Step 4: Write the following formula: =COUNTIF($F$3:$F$9;$F3)>1
Step 5: Next, you can choose the format you want to give to the duplicate rows. In this case we will choose light red filling with dark letters. Finally, click “Accept”.
Thus, we obtain:
As for =COUNTIF($F$3:$F$9;$F3)>1, it is a similar procedure to the previous section. In this case, we want to compare the value of a cell in the new column with the rest of the column. Thus, for cell B3 the criterion for formatting it red is to count the number of times the value of F3 is repeated between F3 and F9. We see that the same value is in F8, that gives us a result of 2. That is greater than 1, therefore it is given a red format.
Then, for C3 the same thing will happen: the red format will be assigned depending on the number of times F3 appears between F3 and F9, so it is also formatted. Thus, the mechanism is repeated for the entire row and it remains in the red format.
Then, for B4 the criterion is whether the value of F4 is repeated between F3 and F9. Since it is not repeated, it remains with its original format and that is how it is for that entire row. Thus, all the data is traversed and only the duplicate rows remain with the red format.
Ninja Tip: If you do not want column F to be seen in which you have everything concatenated, then you can hide it by selecting the entire column and clicking on “Hide”.
And you get:
Remove duplicates
If what you are looking for is to find and remove duplicates, you must follow the following steps:
Step 1: Click anywhere in the list or table where you have your data.
Step 2: Go to the “Data” tab and click “Remove Duplicates”.
Step 3: In the window that opens, if your list or table has a header (title), check the “My list has headers” option.
Step 4: You must select the columns that will define the criteria for whether the data is duplicated. In this case we will select all because we want to delete the row only if it is 100% repeated.
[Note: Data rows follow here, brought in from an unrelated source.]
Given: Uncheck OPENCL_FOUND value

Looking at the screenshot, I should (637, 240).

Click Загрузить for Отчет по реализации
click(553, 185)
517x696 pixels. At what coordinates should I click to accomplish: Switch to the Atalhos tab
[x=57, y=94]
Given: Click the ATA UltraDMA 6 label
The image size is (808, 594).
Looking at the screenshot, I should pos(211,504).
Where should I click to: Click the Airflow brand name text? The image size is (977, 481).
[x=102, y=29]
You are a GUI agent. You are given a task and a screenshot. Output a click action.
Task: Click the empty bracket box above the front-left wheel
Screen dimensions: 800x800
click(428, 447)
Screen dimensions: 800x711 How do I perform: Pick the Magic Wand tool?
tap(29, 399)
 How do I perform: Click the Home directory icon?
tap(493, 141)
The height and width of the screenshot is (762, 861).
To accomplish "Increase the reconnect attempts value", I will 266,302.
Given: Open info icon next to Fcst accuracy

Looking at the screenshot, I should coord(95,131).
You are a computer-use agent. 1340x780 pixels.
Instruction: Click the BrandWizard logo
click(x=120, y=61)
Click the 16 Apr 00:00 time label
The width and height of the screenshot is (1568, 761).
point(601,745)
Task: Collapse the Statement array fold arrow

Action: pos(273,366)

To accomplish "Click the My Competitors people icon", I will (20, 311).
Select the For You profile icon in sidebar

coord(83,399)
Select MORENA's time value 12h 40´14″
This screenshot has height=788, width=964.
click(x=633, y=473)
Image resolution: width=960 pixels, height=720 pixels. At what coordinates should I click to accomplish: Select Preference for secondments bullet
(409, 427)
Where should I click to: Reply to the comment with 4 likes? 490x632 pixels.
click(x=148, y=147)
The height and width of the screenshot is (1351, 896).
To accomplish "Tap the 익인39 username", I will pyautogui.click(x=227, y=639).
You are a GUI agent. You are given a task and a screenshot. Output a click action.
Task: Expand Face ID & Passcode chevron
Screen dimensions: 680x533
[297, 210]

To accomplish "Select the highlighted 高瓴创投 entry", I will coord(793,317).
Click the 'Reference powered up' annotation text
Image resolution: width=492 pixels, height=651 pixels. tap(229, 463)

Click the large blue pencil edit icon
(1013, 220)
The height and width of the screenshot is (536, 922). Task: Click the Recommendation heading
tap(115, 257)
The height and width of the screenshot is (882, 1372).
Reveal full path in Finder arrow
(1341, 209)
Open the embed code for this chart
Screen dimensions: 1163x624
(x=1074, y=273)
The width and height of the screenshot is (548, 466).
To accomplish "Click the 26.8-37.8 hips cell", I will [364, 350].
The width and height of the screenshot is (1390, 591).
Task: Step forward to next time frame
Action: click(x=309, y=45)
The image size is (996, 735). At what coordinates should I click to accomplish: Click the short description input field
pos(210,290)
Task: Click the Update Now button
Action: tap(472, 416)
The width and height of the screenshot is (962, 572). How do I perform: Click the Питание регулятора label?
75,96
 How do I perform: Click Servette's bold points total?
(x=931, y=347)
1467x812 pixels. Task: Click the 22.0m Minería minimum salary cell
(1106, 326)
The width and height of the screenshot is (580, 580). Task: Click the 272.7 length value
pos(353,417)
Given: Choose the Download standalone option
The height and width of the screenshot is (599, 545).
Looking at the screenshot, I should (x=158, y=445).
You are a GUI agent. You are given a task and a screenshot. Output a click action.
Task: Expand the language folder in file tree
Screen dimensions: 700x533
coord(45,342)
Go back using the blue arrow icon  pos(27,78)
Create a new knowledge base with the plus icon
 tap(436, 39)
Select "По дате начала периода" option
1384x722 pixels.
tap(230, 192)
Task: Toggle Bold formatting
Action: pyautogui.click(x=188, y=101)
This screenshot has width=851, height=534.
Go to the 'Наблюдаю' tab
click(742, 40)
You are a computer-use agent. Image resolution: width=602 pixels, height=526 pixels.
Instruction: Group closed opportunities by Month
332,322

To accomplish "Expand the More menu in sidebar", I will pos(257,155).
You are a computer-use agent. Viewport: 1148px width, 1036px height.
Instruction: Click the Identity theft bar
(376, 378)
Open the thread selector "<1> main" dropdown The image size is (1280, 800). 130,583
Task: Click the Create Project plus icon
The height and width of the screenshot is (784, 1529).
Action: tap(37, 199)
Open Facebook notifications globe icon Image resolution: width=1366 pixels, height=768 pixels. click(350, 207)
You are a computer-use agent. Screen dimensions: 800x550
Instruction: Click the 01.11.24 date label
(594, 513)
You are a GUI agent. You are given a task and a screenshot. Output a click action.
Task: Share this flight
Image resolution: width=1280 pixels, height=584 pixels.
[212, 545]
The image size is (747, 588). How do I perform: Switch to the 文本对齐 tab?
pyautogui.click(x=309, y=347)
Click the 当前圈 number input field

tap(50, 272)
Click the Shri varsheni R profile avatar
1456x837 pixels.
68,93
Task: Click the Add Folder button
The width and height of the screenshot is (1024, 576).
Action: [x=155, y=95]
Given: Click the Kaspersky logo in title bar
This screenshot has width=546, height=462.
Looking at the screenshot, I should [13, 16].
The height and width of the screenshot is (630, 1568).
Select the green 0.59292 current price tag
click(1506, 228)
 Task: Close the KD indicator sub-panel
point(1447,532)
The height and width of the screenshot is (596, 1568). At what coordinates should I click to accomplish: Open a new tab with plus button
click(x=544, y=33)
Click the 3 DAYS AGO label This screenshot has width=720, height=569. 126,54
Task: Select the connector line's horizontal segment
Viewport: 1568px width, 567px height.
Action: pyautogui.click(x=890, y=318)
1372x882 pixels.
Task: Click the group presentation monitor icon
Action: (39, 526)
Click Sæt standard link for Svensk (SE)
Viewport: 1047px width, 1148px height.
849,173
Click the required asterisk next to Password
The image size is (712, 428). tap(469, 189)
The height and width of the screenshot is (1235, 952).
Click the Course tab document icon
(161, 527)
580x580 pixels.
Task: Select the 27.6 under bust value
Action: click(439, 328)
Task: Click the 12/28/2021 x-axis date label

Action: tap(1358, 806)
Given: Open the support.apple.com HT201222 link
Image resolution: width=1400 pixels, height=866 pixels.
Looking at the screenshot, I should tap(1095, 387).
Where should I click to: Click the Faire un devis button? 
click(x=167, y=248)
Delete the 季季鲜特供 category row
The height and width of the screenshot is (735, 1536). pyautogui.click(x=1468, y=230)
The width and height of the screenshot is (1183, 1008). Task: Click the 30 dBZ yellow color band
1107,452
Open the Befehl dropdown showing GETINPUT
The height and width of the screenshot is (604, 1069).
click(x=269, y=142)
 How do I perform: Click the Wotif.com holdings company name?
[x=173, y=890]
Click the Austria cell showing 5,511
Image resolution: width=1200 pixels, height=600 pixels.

Click “Accept”.
And we have as a final result the table in which the purchase of Juan Fernández for $15,000 is eliminated:
Ninja Tip: By finding and removing duplicates you are altering your data, so it is recommended that you have a copy of your original data.
If we wanted, for example, to eliminate all the cells in which “Name” is duplicated, in Step 3 we would select only the “Name” option, as seen in the following photo:
When removing duplicates, the first mention is always kept and the rows below will be removed. Thus, for the name “Juan” only the first purchase by Juan Fernández remains for $15,000 and with respect to “Gonzalo” only Gonzalo Mesa remains, eliminating Gonzalo Jeria.
With these tips you can easily find and remove duplicates from your lists and databases.